The three months since my San Francisco Marathon have not been the best for my fitness. More calories are going in than are burning off. Maybe a lot more. The bed sheets seem to grip me more tightly as the morning temperatures begin their steady seasonal drop. My brain seems to find every easy excuse for not doing the day’s workout and my heart has gone along.
Instead of a steady diet of five runs per week, I’ve been reduced to 2-3. Seems like Monday kicks off just fine, but by Thursday I’m saying, “I’ll start again on Monday. Really. I will.”
So far this week I’ve actually done pretty well. Monday (slow 3 miles). Tuesday (start slow, go faster, 3 miles). Wednesday (3 miles on the track, every other lap hard). This is the beginning of a good pattern that will help me achieve my goals for 2012.
If I can just stick with it.
So when it came time to get up and run today my mind searched for an excuse. Ah, there it was.
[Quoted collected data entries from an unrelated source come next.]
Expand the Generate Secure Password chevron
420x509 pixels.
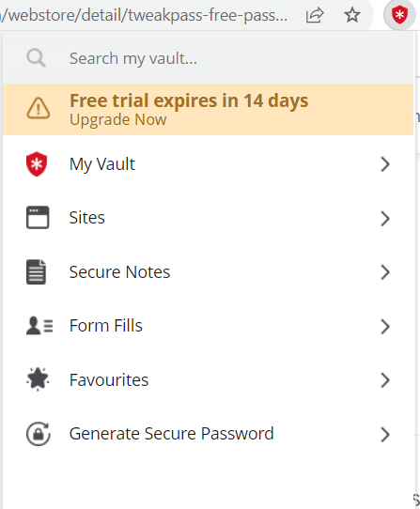pos(385,435)
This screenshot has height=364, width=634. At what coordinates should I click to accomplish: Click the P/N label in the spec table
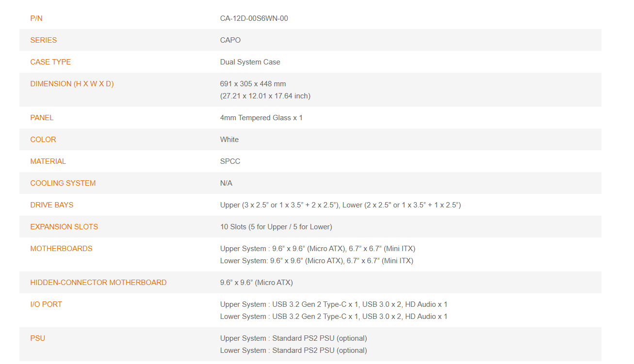[36, 18]
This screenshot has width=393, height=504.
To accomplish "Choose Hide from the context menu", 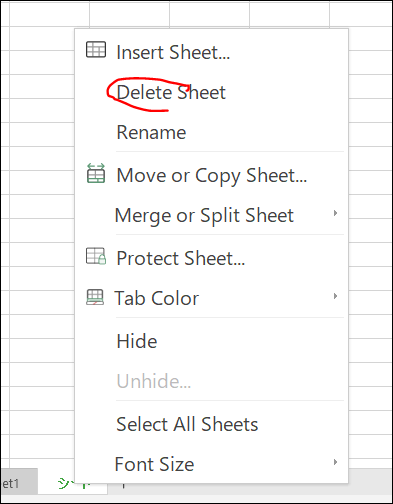I will tap(212, 341).
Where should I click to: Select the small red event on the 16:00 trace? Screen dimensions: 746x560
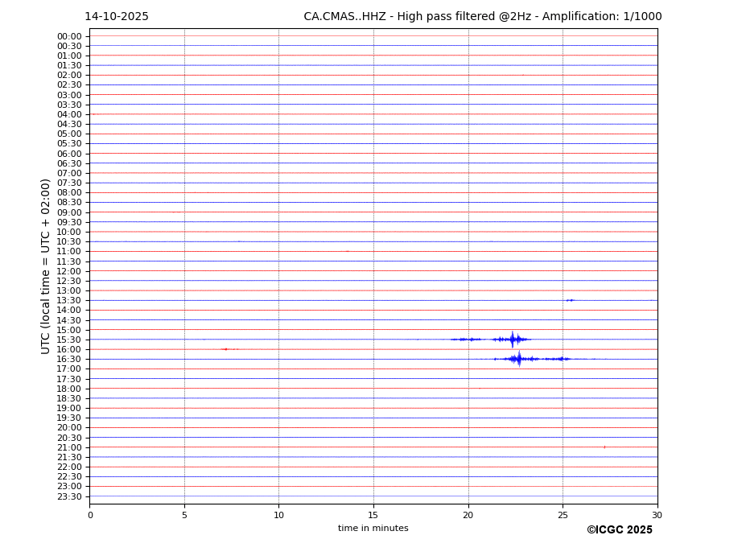click(226, 349)
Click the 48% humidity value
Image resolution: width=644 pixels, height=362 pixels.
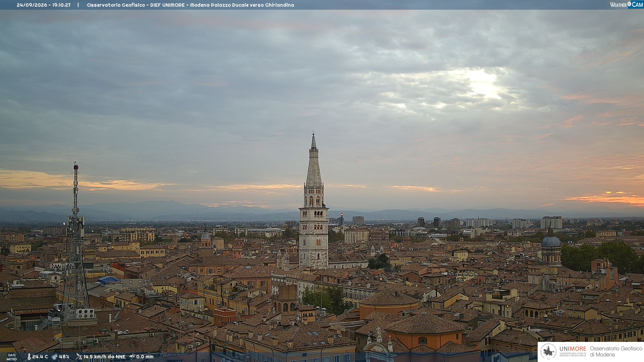[64, 357]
The weather guy said it was raining somewhere in the metro area, which meant that anyone trying to run three miles right then risked getting wet. “Don’t go outside this morning unless you’re planning to run less than three miles,” he forecasted, “Better to get in your car and go straight to work.”
Then the alarm went off and I actually turned the TV on…
So what makes me get up and run when it’s cold, dark, and lonely? Most of the time it’s a lofty goal in front of me or the quest to stay fit for life, but sometimes it’s more simple than that.
The first half of my favorite route is to the West and it stays dark throughout that fifteen minutes or so. But when I turn the midway corner everything changes.
Right then there is enough purple to orange light in the sky to help me see, yet the moon remains bright and the stars continue to shine. It’s peaceful and beautiful and serene. There aren’t many people seeing it that way so, just briefly, the world is simple and soft and mine to behold.
Makes me want to see it again. Tomorrow.